TEXT:
If de Gas [Degas], Claude Monet, Renoir, Sisley and C. Pissarro took the initiative, saying, “Look here, we 5 give 10 paintings each (or rather we each give to the value of 10,000 Frs. to be estimated by expert members such as Tersteeg and yourself, co-opted by the Society, said experts likewise to put in capital in the form of paintings) and we further undertake to hand over every year pictures to the value of…
“And we invite you others, Guillaumin, Seurat, Gauguin, etc., etc., to join with us (your paintings to undergo the same expert evaluation).”
Thus the great impressionists of the Grand Boulevard, while giving pictures which would become general property, would keep their prestige, and the others could no longer reproach them with keeping to themselves the advantages of a reputation no doubt acquired primarily through their personal efforts and individual genius, but all the same a reputation that is growing, buttressed and actually maintained by the paintings of a whole battalion of artists who have been working in perpetual poverty.
Anyway, it is to be hoped that it will come off, and that Tersteeg and you will become expert members (with Portier, perhaps?).

I have two more studies of landscapes. I hope that the work will go on steadily now, and that in a month I shall be able to send you a first consignment. I say in a month, because I want to send you only the best, and because I want them to be dry, and because I want to send at least a dozen at a time, owing to the expense of carriage.
I congratulate you on purchasing the Seurat; with what I will be sending you, you must try to arrange another exchange with Seurat as well.
You realize that if Tersteeg joins you in this business, between you two you could easily persuade Boussod Valadon to grant a regular credit for the necessary purchases. But it is urgent, since failing that, the dealers will cut the ground from under your feet.

EXERCISE DETAILS:
Retype the stretch of the letter from "Thus the great" through "(with Portier, perhaps?).".

RAW DATA:
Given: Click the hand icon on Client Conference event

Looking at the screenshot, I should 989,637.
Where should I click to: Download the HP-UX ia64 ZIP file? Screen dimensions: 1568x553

ANSWER FOR THE TASK:
Thus the great impressionists of the Grand Boulevard, while giving pictures which would become general property, would keep their prestige, and the others could no longer reproach them with keeping to themselves the advantages of a reputation no doubt acquired primarily through their personal efforts and individual genius, but all the same a reputation that is growing, buttressed and actually maintained by the paintings of a whole battalion of artists who have been working in perpetual poverty.
Anyway, it is to be hoped that it will come off, and that Tersteeg and you will become expert members (with Portier, perhaps?).